Lader E
J Prosthet Dent. 1990 Jan;63(1):82-5. doi: 10.1016/0022-3913(90)90272-e.
Craniomandibular disorders cause many pleomorphic and seemingly unrelated clinical manifestations that mimic other more serious medical problems and thus can present physicians and dentists with a challenge that invites misdiagnosis and improper treatment planning. Conversely, misdiagnosis and ineffective treatment planning are facilitated when serious medical problems manifest a range of signs and symptoms that are clinically similar to temporomandibular joint muscle dysfunction. At times, the patient's response to therapy may be the best method of corroborating a diagnosis, as illustrated in this report of a patient with Lyme disease that was misdiagnosed as a temporomandibular joint disorder. Lyme disease has already reached epidemic proportions in several parts of the United States and its geographic distribution is spreading. Because Lyme disease is a life-threatening illness whose clinical manifestations can mimic temporomandibular joint/myofascial pain-dysfunction, it is the responsibility of every dentist who treats craniomandibular disorders to become familiar with the clinical presentations of Lyme disease and more proficient in its differential diagnosis.

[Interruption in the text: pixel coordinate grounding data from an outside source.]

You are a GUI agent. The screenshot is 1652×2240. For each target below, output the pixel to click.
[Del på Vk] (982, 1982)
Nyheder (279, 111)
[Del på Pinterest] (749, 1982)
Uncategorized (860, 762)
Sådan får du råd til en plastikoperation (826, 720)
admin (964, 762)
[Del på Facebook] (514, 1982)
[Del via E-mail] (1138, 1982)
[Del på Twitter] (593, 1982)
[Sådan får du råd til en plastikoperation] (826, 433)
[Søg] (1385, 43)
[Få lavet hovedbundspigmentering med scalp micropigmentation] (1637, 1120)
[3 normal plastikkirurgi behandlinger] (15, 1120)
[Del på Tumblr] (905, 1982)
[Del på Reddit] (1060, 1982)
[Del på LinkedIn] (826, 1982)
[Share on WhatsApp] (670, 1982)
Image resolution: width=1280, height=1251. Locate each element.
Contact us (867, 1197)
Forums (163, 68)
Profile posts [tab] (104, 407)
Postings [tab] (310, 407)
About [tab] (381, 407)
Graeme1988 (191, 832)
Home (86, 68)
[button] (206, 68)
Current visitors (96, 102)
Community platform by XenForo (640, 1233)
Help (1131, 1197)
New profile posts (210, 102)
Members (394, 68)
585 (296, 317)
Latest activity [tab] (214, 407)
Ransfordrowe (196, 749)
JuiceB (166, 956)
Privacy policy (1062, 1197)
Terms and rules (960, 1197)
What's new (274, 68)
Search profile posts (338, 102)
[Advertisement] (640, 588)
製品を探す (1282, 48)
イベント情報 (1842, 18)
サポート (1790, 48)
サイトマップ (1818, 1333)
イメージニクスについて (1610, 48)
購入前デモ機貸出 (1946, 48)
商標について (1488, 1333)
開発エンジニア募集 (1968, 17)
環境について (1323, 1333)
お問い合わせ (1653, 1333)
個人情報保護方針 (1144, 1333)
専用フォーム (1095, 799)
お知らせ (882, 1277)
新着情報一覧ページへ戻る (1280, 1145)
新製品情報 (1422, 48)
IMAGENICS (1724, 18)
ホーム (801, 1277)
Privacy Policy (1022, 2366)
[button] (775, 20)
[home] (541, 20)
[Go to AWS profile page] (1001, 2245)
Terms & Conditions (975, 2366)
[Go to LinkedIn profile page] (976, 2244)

颅下颌疾病会引发多种多样且看似不相关的临床表现,这些表现会模仿其他更严重的医学问题,因此可能给内科医生和牙医带来挑战,容易导致误诊和不恰当的治疗方案制定。相反,当严重的医学问题表现出一系列临床上与颞下颌关节肌肉功能障碍相似的体征和症状时,就容易出现误诊和无效的治疗方案制定。有时,患者对治疗的反应可能是确证诊断的最佳方法,本报告中一名莱姆病患者被误诊为颞下颌关节疾病的案例就说明了这一点。莱姆病在美国的几个地区已经达到流行程度,其地理分布正在扩大。由于莱姆病是一种危及生命的疾病,其临床表现可能模仿颞下颌关节/肌筋膜疼痛功能障碍,因此,每一位治疗颅下颌疾病的牙医都有责任熟悉莱姆病的临床表现,并更熟练地进行鉴别诊断。